Ma chi è Zozulja, e perché la taccia di nazismo da parte della curva del Rayo? Nato a Kiev nel 1989, l’ucraino è in effetti noto per il suo controverso attivismo politico: sostenitore dei White Boys (ultras di estrema destra del Dnipro, la formazione in cui crebbe calcisticamente), vicino alla causa nazionalista e all’esercito ucraino (su internet girano foto del giocatore in divisa paramilitare e mitra in braccio), cofondatore e finanziatore di Narodna Armiya (l’Esercito del popolo, un’organizzazione paramilitare attiva nella zona del Donbass con funzioni di appoggio logistico all’esercito regolare e reclutamento di combattenti), l’attaccante si è fatto persino fotografare di fianco all’effige di Stepan Bandera, idolo dei nazionalisti ucraini e collaborazionista nazista durante la Seconda guerra mondiale. Ce n’è abbastanza, insomma, per giustificare la contestazione dei Bukaneros, che però non ha trovato il sostegno né della dirigenza del club né della Liga, presieduta da Javier Tebas, personaggio politicamente vicino al partito di ultradestra Vox.

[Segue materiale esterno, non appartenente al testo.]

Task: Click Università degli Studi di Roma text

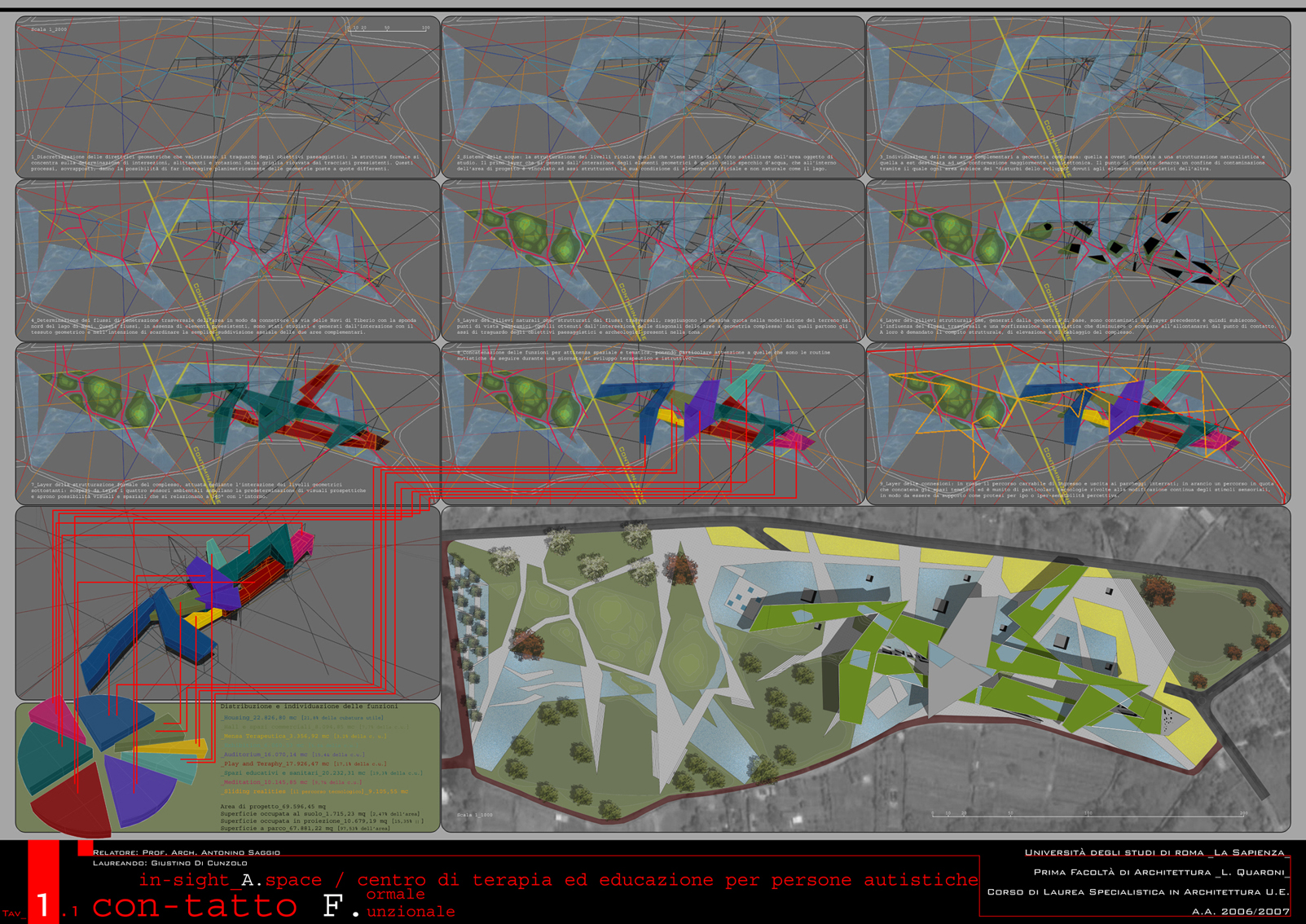Action: point(1157,852)
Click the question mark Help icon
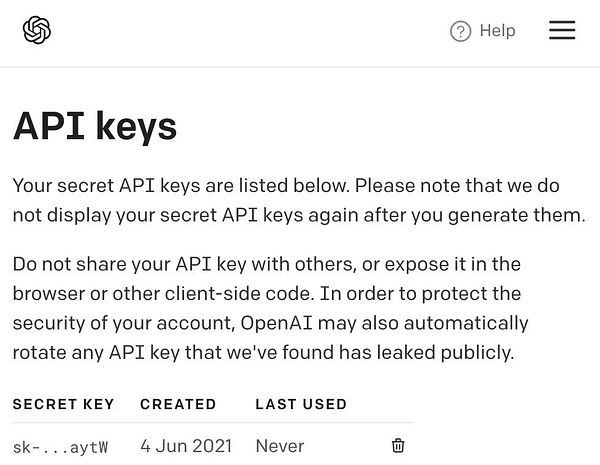Screen dimensions: 600x465 [x=460, y=31]
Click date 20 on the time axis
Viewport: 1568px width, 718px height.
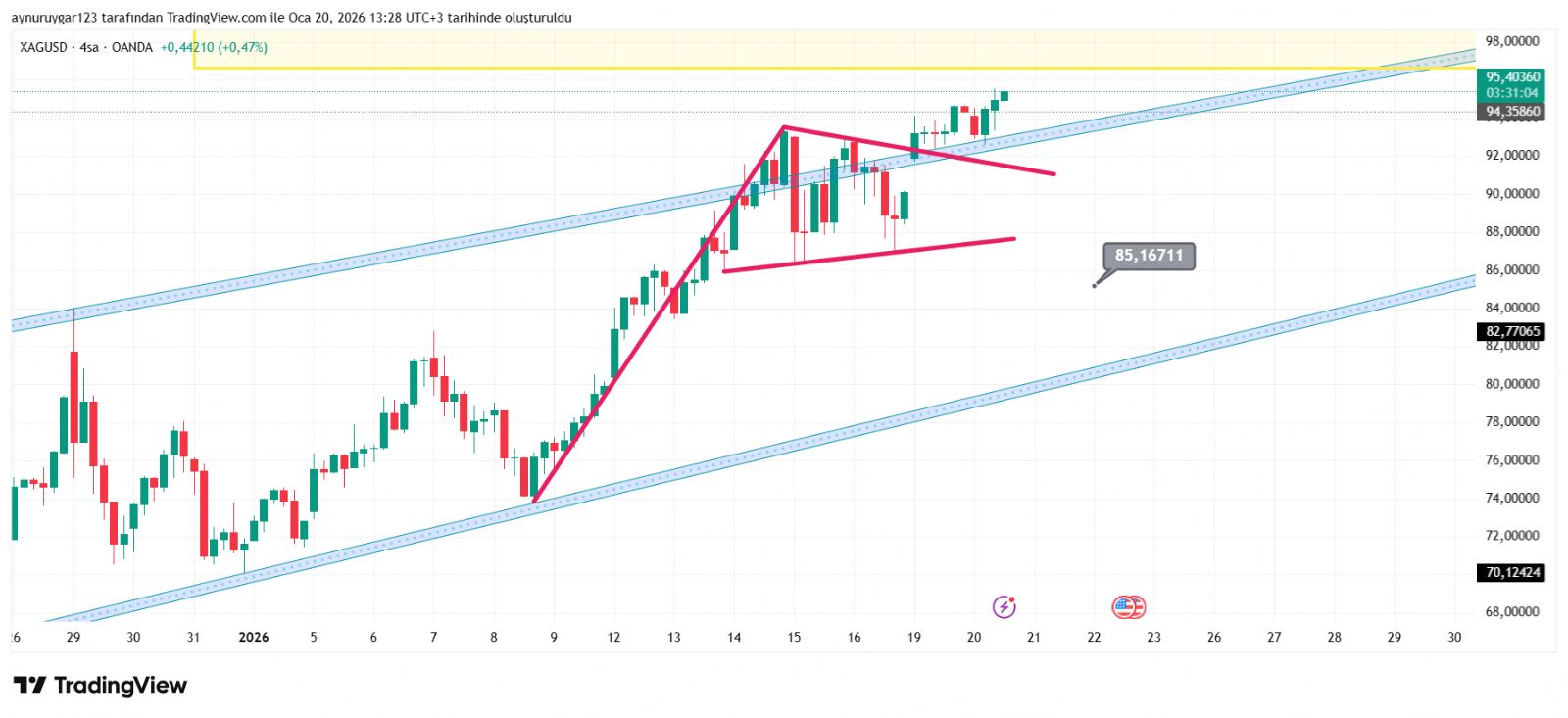(x=973, y=637)
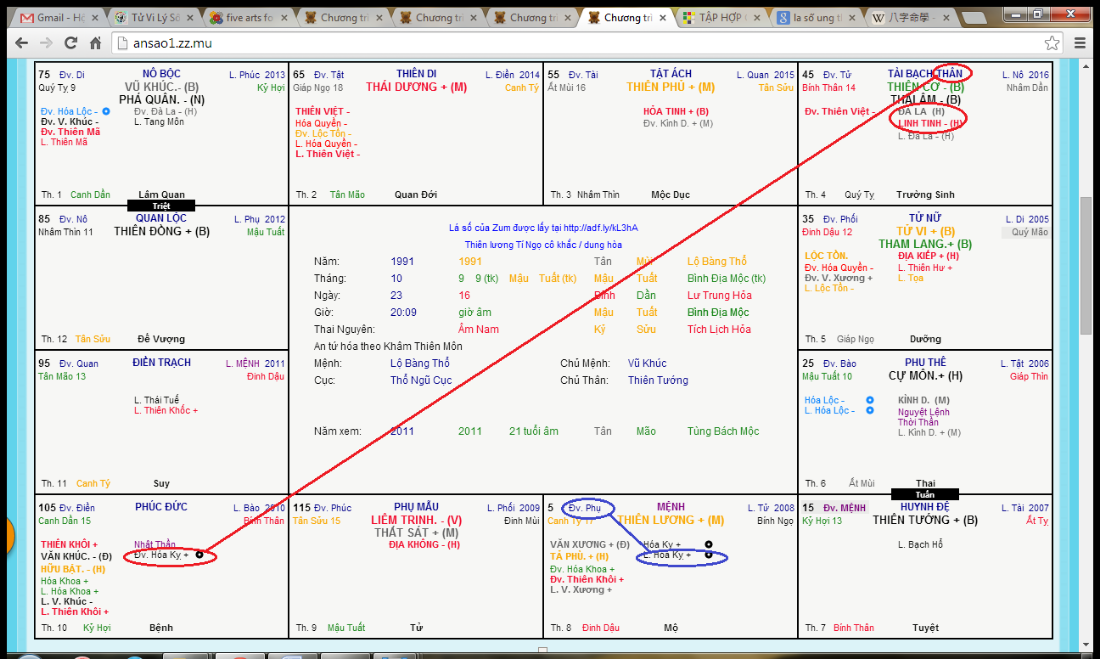
Task: Close the Gmail tab
Action: [96, 18]
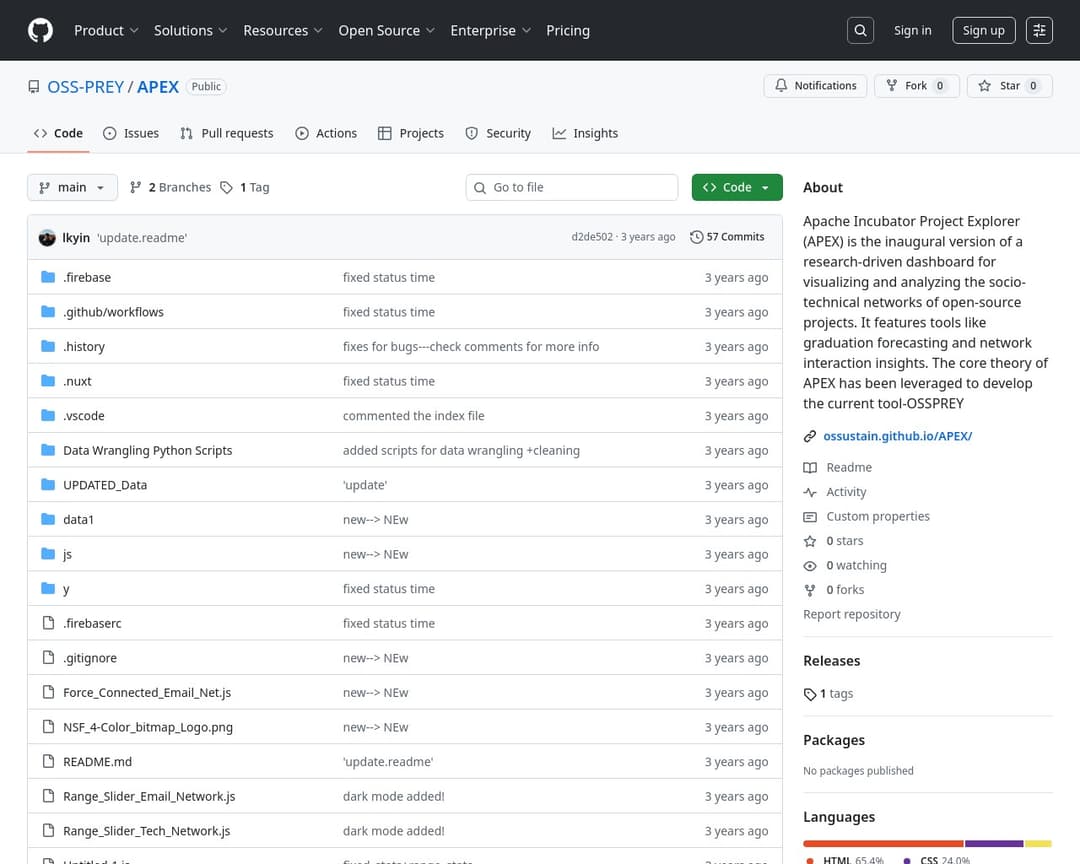This screenshot has height=864, width=1080.
Task: Click the Go to file search field
Action: pyautogui.click(x=580, y=187)
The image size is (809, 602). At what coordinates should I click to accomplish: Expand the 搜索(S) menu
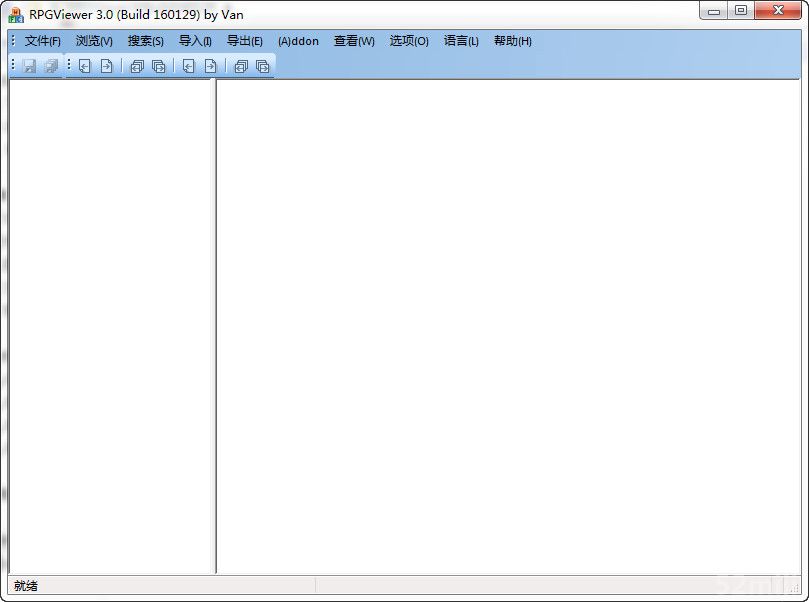(x=145, y=41)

Ma per comprendere esattamente la vicenda di domenica scorsa, bisogna fare un salto indietro fino al 2017, anno in cui Zozulja fu acquistato proprio dal Rayo Vallecano, salvo essere rispedito al mittente (allora il Betis di Sevilla) senza nemmeno aver messo un piede in campo a causa delle proteste della tifoseria, che già allora lo aveva dichiarato persona non grata e domenica lo aspettava al varco. «Noi tifosi avevamo la data segnata sul calendario», racconta Miguel Gómez Garrido, abbonato del Rayo. «Però ci ha sorpreso l’interruzione della partita, anche se a Vallecas siamo abituati a essere il bersaglio della federazione. La sospensione l’abbiamo accettata con rassegnazione», continua, «ma è più difficile accettare la motivazione della Liga, che parla di xenofobia: si trattava, invece, di una contestazione politica, perché a Vallecas e nel Rayo non c’è posto per questi personaggi, che sono manifestamente incompatibili con i valori del club».

Come non poteva essere altrimenti, il caso ha avuto immediate ripercussioni politiche: la decisione dell’arbitro è stata applaudita da Vox e dal Pp e contestata da tutta la sinistra che ha fatto notare la contraddizione di un provvedimento che punisce con inedita severità una protesta politica a fronte della perpetua impunità di cui godono razzismo e xenofobia sui campi di calcio. E oggi un altro incontro politicamente bollente: stasera, indipendentisti radicali catalani permettendo, si gioca a Barcellona, tra mille misure di sicurezza, Barça-Real Madrid.